• [DESCRIPTION OF THE TASK]: Wherever the word "height" occurs in the lines below, copy the whole line.

• [RECORDS SUPPLIED]:
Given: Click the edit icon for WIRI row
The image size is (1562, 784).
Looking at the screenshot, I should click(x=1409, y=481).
==
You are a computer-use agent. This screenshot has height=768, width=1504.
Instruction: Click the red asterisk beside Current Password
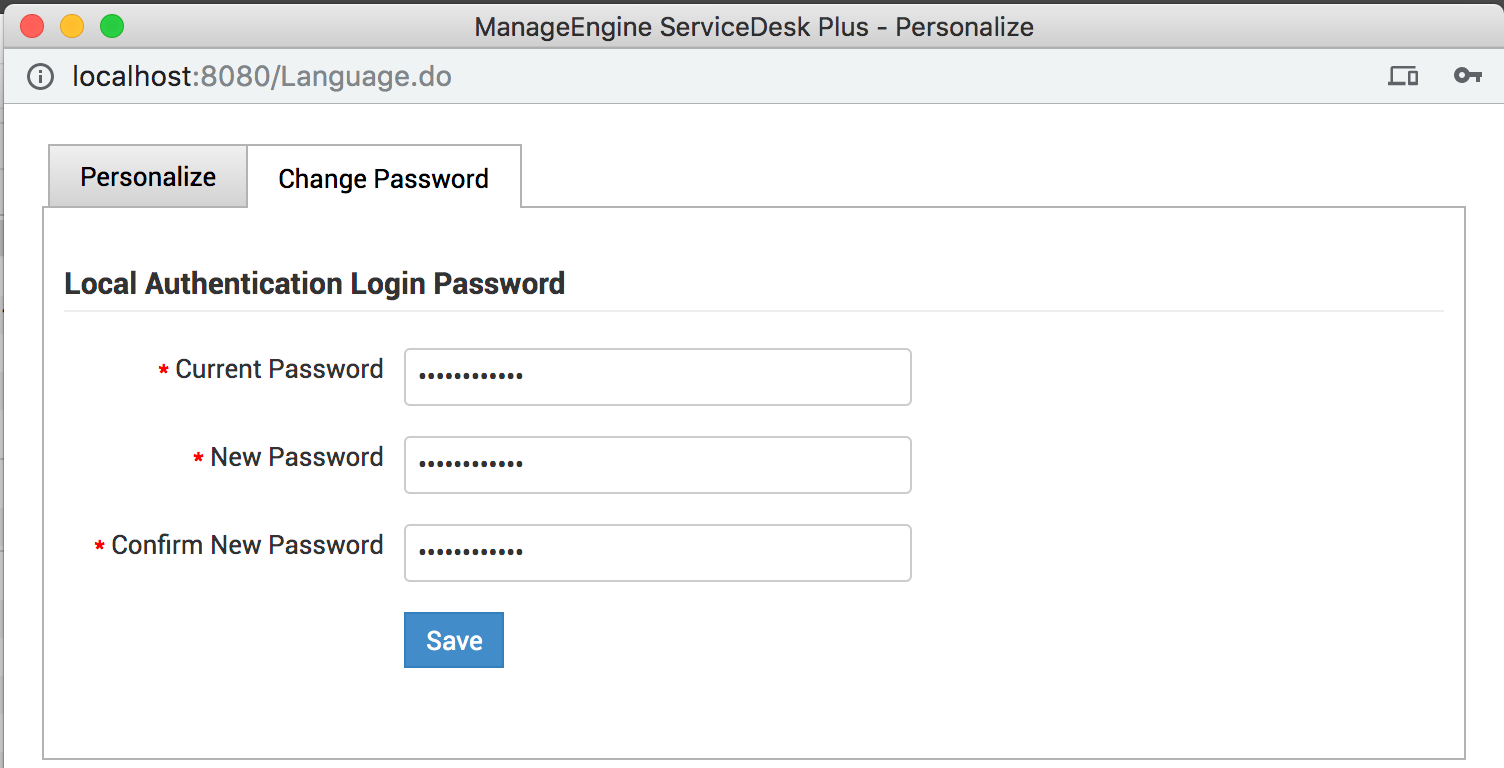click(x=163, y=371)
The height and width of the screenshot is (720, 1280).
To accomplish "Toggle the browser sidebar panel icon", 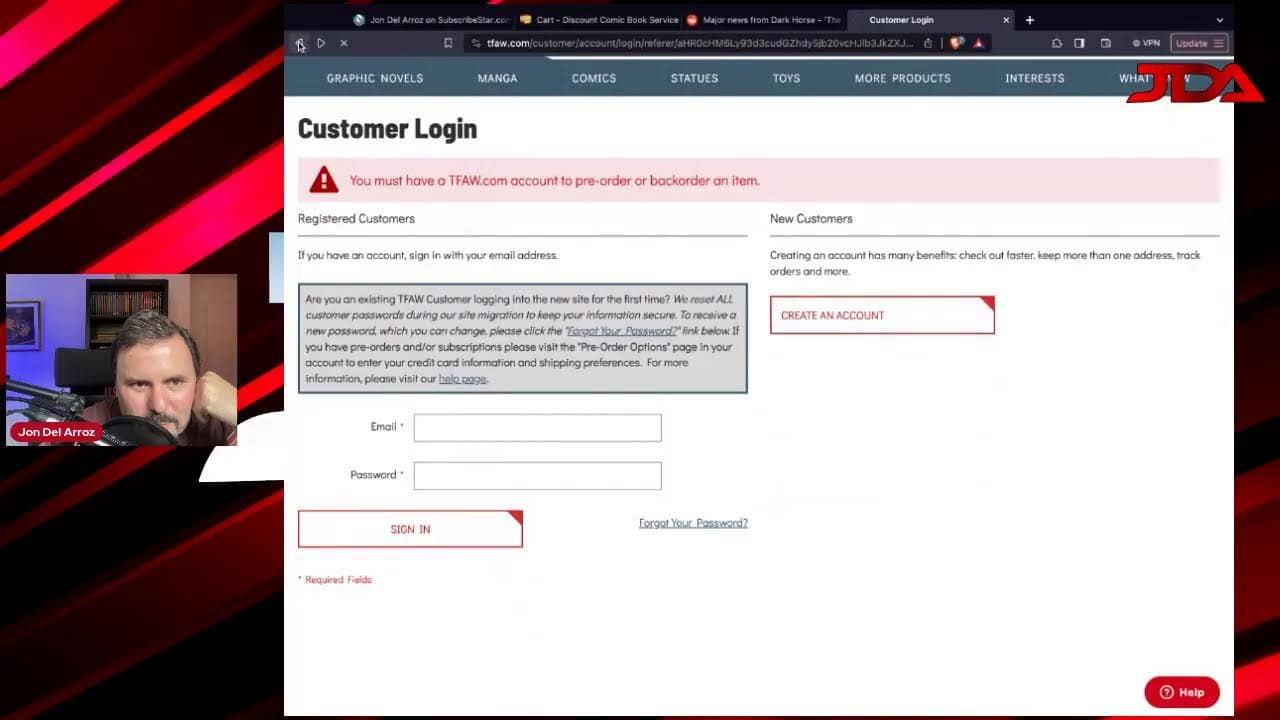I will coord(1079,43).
* * *
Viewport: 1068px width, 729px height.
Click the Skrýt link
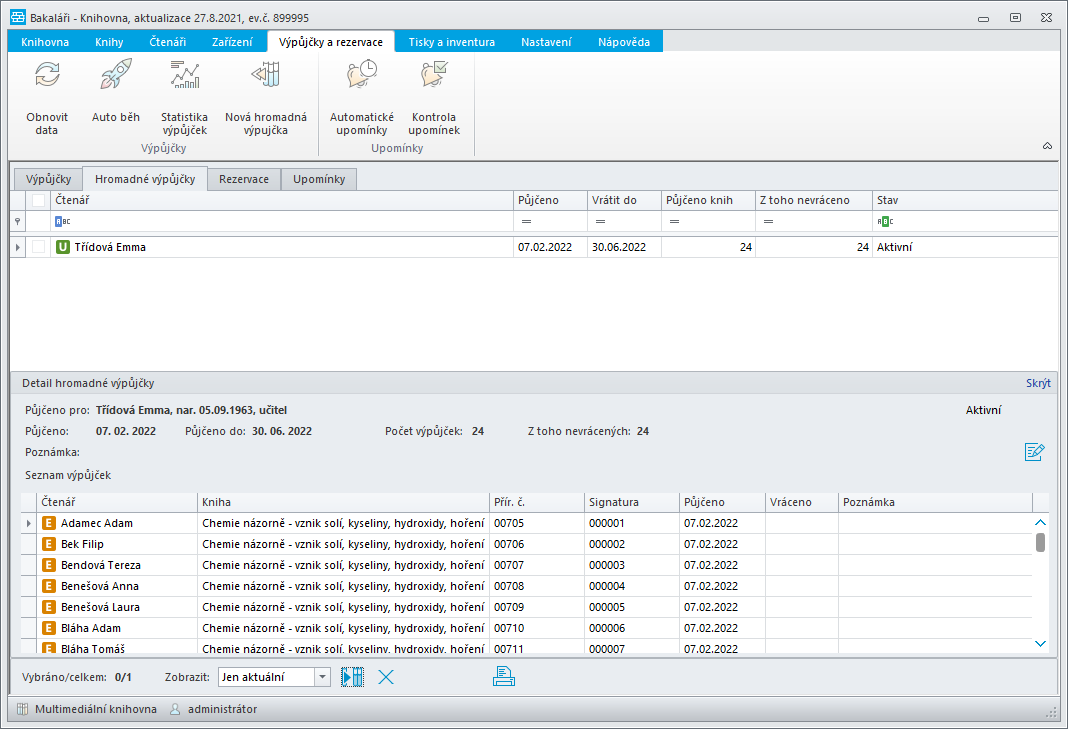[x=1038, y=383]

• [TASK OUTPUT]:
You are a computer-use agent. This screenshot has height=768, width=1504.
The height and width of the screenshot is (720, 1280).
Viewport: 1068px width, 729px height.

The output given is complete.